Again on this issue, in a decision pronounced on 9.6.2014, by a Single Judge of the Bombay High Court in the matter of Lufeng Shipping Co. Ltd. m.v. Rainbow Ace & Anr., the Court held that a Defendant has a duty to mitigate i.e. furnish security without prejudice and then contest the arrest and if the Defendant does not do so, he will not be entitled to claim damages for every single day that the vessel remained under arrest when the Defendant was contesting the arrest before the Court. The Court held, “It is correct that this Court has under the Best Food case held that in view of the undertaking given under Rule 941, if any party sustains prejudice pursuant to the ex-parte order of arrest passed by this Court, the party obtaining the order of arrest has to pay such sum by way of damages as the Court may award as compensation.

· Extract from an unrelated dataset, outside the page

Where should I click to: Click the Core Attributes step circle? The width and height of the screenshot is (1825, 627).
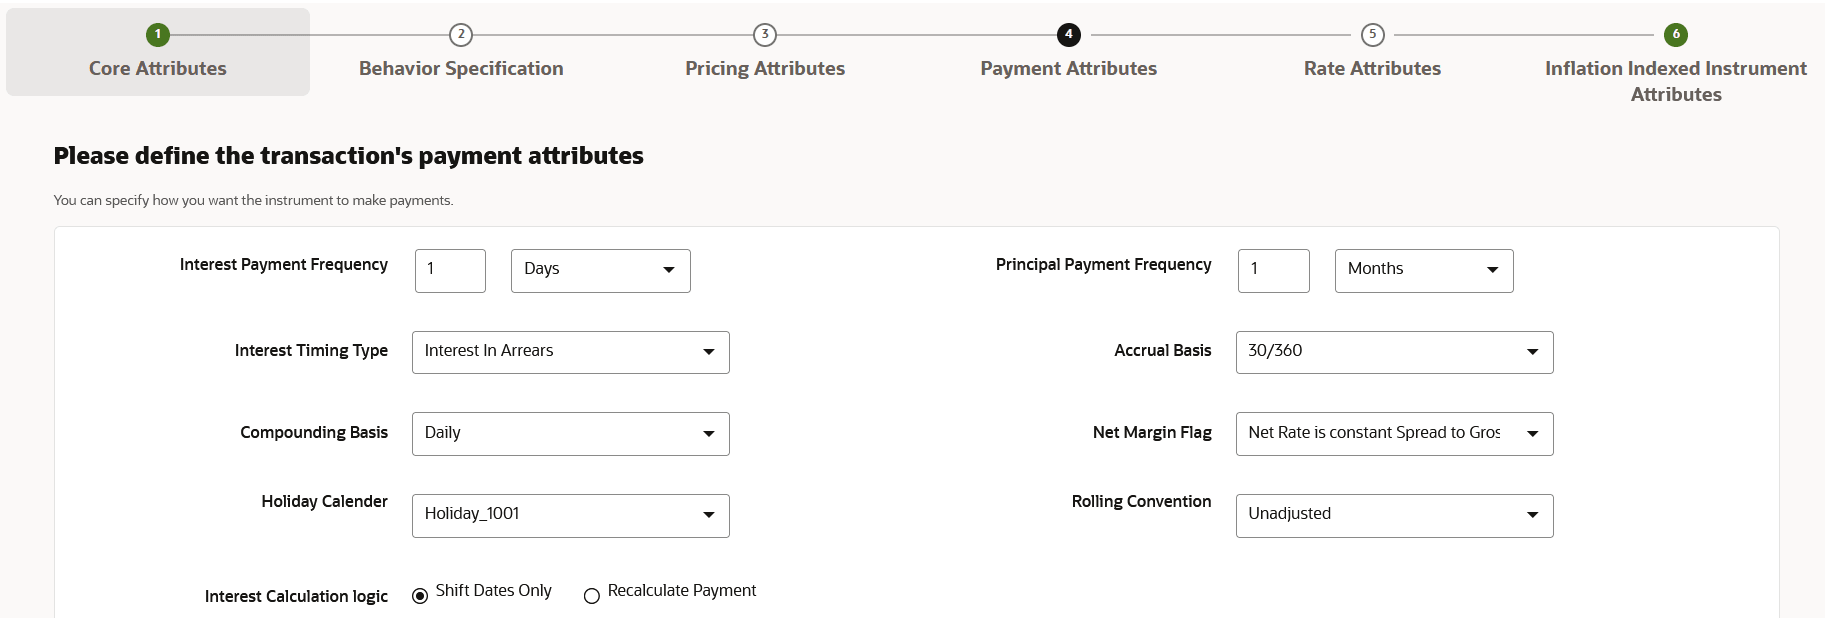pos(157,33)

Therefore, if the order has been obtained either without jurisdiction and/or order held to be wrongful and the order of arrest is vacated, the liability under the undertaking is triggered. The next step, as liability is established, is to determine the quantum of damages to be awarded as compensation. After quoting para 10 of the BEST FOODS Case, the Court went on to hold, “In my opinion, the action/inaction /stand of Applicant was totally ill advised. It is settled law that any Claimant who has a claim in any given situation either for breach of contract or tort has an obligation to mitigate its losses. In my view, it will equally apply even in situation like in this case by virtue of the undertaking given by the Plaintiff. Compensation for pecuniary loss imposes on the Claimant a duty of taking all reasonable steps to mitigate the loss and debars the claimant from claiming any part of the damage due to his neglect to take such steps. As held in the Best Food case, the Court also would consider the claim of the Applicant owner of the vessel on the basis if the Applicant filed a Suit for damages what would the Court have done. Certainly the Court would have considered the issue of mitigation as well. A Claimant has to be put as far as possible in as good a situation as if the arrest had not taken place. But this principle is qualified by a second, which imposes on a Claimant the duty of taking all reasonable steps to mitigate its loss.”
As of date (11-6-2014), on the above two issues, this is the position of law as laid down by a Single Judge of the Bombay High Court, which are subject only to Appeals.